Personal information
- Full name: Robert N. Dean
- Date of birth: 20 October 1950 (age 74)
- Original team(s): Ivanhoe Amateurs
- Height: 189 cm (6 ft 2 in)
- Weight: 83 kg (183 lb)
- Position(s): Wing/Centre half forward

Playing career^{1}
- Years: Club / Games (Goals)
- 1969–75: Collingwood / 121 (37)
- 1976–80: South Melbourne / 66 (81)
- Total:  / 187 (118)
- ^{1} Playing statistics correct to the end of 1980.

Career highlights
- South Melbourne leading goalkicker, 1976;

= Robert Dean (footballer) =

Australian rules footballer

Robert Dean (born 20 October 1950) is a former Australian rules footballer who played with Collingwood and South Melbourne in the Victorian Football League (VFL) during the 1970s.
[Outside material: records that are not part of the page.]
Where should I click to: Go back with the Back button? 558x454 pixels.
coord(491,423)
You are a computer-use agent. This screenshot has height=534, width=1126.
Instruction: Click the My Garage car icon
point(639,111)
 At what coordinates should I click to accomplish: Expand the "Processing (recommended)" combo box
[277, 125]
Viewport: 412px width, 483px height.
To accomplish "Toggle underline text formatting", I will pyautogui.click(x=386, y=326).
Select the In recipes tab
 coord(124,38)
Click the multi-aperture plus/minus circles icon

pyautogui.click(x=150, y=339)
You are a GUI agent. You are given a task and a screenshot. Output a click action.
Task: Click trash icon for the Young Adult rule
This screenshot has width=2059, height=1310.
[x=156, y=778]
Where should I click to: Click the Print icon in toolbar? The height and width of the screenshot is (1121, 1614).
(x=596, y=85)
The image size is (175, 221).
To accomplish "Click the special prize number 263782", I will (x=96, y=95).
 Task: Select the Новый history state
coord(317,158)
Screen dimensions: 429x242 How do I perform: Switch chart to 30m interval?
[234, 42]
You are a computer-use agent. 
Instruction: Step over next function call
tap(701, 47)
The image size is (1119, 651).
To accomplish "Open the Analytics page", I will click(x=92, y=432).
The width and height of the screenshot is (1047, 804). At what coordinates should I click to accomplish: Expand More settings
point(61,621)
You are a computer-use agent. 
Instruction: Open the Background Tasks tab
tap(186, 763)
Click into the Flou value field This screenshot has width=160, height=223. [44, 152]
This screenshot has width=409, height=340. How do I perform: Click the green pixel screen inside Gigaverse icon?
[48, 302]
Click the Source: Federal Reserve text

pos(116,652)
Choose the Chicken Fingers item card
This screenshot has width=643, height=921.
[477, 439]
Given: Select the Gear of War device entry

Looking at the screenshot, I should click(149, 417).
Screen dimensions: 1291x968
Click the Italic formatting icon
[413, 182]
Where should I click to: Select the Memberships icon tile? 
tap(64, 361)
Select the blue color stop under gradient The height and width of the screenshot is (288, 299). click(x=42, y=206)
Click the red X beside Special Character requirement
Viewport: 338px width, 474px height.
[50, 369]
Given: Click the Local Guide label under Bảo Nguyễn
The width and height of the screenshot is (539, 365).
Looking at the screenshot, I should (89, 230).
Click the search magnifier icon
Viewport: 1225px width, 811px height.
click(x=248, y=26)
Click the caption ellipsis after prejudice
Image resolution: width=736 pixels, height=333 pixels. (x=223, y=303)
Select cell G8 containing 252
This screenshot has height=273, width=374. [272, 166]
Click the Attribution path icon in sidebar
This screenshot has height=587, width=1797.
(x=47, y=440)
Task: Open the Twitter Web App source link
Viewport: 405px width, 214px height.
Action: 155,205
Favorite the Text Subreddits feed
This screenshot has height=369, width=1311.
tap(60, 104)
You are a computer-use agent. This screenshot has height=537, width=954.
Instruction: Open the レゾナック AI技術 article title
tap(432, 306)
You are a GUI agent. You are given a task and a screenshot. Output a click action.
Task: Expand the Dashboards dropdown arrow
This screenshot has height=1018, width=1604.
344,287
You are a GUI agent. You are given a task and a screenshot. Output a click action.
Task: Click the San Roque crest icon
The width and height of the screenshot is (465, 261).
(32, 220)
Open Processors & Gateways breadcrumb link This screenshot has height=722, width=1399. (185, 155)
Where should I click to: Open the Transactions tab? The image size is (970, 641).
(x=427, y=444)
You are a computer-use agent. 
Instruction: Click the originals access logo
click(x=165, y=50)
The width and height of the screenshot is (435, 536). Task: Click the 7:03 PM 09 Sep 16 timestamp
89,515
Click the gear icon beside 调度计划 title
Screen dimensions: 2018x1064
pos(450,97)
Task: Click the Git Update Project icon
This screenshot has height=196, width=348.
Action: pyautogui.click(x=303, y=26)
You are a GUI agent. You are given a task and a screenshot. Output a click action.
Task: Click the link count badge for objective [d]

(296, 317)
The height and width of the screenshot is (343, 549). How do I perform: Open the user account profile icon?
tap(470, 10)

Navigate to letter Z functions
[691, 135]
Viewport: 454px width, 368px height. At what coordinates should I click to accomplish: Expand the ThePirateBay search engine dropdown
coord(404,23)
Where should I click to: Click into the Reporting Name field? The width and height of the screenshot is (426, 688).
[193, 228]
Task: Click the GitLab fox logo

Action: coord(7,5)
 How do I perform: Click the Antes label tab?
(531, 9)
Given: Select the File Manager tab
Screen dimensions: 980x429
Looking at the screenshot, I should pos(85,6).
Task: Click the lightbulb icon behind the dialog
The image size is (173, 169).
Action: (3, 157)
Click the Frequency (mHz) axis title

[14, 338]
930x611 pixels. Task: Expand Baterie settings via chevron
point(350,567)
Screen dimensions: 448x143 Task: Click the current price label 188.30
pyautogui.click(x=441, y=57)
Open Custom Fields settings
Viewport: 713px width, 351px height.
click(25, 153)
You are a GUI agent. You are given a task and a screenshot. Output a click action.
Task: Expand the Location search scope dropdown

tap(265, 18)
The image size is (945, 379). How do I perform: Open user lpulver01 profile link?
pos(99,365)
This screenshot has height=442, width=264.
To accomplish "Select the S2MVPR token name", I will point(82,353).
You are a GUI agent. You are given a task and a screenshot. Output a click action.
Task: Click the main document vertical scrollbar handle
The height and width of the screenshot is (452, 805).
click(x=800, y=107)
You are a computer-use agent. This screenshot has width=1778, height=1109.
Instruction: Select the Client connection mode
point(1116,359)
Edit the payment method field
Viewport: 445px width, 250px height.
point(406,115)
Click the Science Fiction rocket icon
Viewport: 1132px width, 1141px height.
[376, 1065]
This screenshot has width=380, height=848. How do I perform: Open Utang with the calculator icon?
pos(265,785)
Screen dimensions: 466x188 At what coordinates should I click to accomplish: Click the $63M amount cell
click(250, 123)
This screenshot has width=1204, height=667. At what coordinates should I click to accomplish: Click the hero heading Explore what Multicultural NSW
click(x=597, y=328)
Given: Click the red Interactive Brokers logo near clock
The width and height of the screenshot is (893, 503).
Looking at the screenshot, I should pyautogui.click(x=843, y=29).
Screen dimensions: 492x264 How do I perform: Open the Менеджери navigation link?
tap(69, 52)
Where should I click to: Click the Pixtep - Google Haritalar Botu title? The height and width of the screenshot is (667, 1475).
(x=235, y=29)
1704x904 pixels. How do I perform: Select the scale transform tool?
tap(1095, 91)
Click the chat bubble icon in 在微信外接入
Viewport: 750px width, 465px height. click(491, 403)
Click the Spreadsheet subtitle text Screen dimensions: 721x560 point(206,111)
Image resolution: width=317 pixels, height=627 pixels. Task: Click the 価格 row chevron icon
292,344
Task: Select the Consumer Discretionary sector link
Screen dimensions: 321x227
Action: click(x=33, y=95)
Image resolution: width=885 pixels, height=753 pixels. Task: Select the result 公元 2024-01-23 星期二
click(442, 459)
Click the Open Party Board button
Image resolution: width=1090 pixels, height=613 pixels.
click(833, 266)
While at Collingwood, Dean was used as a wingman and it was in that position that he appeared in the famous 1970 VFL Grand Final loss to Carlton. Dean was particularly strong in the air and a good mark so when he crossed to South Melbourne in 1976 he played at centre half forward. On his debut for South Melbourne, in the opening round of the 1976 season, against Geelong at Lake Oval, Dean kicked eight goals. The following round he kicked another six goals and finished the year as South Melbourne's leading goal-kicker with 37. Dean managed 26 goals in 1977 but in his final years was used mostly away from the goals.